SANS 20 Critical IT Security Controls #6: Maintaining and Monitoring Audit Logs

All network components log their activity, but most companies don’t have a formal policy of reviewing the logs on a daily basis. Network logs contain evidence of successful penetration your system by attackers. Catching an intrusion early will alert you to a vulnerable system and prevent catastrophic damage. If you don’t examine log files religiously, you may be allowing an attacker to control parts of your network for a long period of time.
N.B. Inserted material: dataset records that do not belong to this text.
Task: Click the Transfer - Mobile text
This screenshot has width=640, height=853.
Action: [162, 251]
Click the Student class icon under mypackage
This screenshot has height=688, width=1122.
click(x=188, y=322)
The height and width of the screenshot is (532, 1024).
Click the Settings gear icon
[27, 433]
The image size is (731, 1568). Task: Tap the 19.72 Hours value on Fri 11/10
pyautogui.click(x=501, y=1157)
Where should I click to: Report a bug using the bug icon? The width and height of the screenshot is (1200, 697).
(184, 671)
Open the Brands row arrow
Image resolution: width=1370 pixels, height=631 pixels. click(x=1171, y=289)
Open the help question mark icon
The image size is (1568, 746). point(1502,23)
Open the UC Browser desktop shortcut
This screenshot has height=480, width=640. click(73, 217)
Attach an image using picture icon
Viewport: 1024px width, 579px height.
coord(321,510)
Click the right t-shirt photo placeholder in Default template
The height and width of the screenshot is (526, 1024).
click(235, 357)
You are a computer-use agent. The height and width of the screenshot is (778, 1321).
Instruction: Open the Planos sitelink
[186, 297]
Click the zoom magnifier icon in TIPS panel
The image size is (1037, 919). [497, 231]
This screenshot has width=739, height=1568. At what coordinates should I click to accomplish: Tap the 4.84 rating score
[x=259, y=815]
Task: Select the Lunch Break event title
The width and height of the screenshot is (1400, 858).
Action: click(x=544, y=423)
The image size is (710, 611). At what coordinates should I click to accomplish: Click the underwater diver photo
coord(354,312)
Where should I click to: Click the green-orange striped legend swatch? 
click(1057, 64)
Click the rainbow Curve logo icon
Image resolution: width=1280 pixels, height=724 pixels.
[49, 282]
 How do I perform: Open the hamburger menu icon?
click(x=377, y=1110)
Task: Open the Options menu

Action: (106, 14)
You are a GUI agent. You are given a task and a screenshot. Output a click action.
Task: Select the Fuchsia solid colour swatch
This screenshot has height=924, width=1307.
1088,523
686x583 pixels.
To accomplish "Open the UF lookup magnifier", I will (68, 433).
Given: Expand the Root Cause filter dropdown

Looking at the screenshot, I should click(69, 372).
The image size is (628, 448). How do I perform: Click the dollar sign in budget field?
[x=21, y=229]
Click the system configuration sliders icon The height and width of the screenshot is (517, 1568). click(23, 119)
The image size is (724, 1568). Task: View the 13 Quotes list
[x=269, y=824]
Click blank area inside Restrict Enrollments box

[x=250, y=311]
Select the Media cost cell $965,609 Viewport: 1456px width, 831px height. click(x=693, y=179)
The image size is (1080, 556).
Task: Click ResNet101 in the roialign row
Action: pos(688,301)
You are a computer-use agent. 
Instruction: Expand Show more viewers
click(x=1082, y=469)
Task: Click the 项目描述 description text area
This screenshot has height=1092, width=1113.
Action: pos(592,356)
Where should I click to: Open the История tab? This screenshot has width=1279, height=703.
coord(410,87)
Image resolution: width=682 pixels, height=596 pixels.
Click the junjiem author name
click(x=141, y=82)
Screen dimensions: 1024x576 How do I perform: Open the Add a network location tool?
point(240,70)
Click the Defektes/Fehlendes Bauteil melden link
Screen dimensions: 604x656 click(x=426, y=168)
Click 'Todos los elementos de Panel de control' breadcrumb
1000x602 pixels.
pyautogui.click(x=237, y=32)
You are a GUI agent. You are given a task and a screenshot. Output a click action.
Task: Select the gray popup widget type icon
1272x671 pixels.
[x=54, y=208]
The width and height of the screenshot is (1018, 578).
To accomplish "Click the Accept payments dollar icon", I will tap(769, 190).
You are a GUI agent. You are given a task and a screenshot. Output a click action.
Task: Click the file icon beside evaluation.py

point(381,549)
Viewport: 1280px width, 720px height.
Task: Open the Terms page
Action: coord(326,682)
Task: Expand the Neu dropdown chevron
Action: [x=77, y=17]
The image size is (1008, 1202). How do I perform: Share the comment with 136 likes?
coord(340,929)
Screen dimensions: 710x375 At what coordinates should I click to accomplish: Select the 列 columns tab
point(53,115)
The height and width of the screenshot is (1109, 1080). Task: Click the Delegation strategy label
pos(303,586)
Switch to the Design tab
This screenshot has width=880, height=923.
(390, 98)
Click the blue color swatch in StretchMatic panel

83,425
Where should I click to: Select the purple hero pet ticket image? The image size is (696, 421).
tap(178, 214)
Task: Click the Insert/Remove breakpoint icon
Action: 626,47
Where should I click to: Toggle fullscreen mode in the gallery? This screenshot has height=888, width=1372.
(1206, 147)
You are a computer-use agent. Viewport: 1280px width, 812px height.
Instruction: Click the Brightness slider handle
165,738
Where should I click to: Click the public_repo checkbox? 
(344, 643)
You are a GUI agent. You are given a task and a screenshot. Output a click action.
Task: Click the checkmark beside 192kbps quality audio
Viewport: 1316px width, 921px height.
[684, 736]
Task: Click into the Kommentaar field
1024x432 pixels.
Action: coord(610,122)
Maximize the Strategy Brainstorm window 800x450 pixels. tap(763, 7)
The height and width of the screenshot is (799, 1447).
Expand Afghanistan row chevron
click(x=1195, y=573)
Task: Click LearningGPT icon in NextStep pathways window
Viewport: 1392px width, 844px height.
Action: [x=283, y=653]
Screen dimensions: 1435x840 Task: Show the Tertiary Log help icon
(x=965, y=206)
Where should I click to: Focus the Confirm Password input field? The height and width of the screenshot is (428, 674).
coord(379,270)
The first thing you must do to make system logs useful, is to configure appropriate audit log settings for all hardware devices as well as software – thus, you must configure logging for network firewalls, routers and the UNIX /Linux Windows servers, for example. You must ensure that the logging follows standardized formats such as syslog or the standards outlined in the Common Event Expression (CEE) format. You can use a log normalization tool to standardize logs. You should also configure verbose logging for all network boundary devices such as firewalls, intrusion prevention systems and inbound and outbound proxies. Make sure that the logs capture any blocked access attempts as well. You must also log all unauthorized and failed attempts to log into a server or database.

Your system and network administrators must scan the logs daily to se if there’s any unusual activity in the system that may indicate a malicious attack. You must record verbose logs of all remote access to your internal network through VPN and dial-up as well as other mechanisms. Since logging can take up a lot of space, ensure that you’ve adequate disk space to store all logs, and automate the archiving and compression of older logs on a regular basis.

It’s important to dedicate a server for logging purposes , thus making it harder for an attacker to tamper the logs. Use write-only devices to protect the logs. A Security Event/Information Management (SIEM) tool helps to aggregate and consolidate s logs from different machines for log correlation and analysis. Your administrators must correlate attack detection events with stored vulnerability scanning results to see of the attacker gained access through a known vulnerability.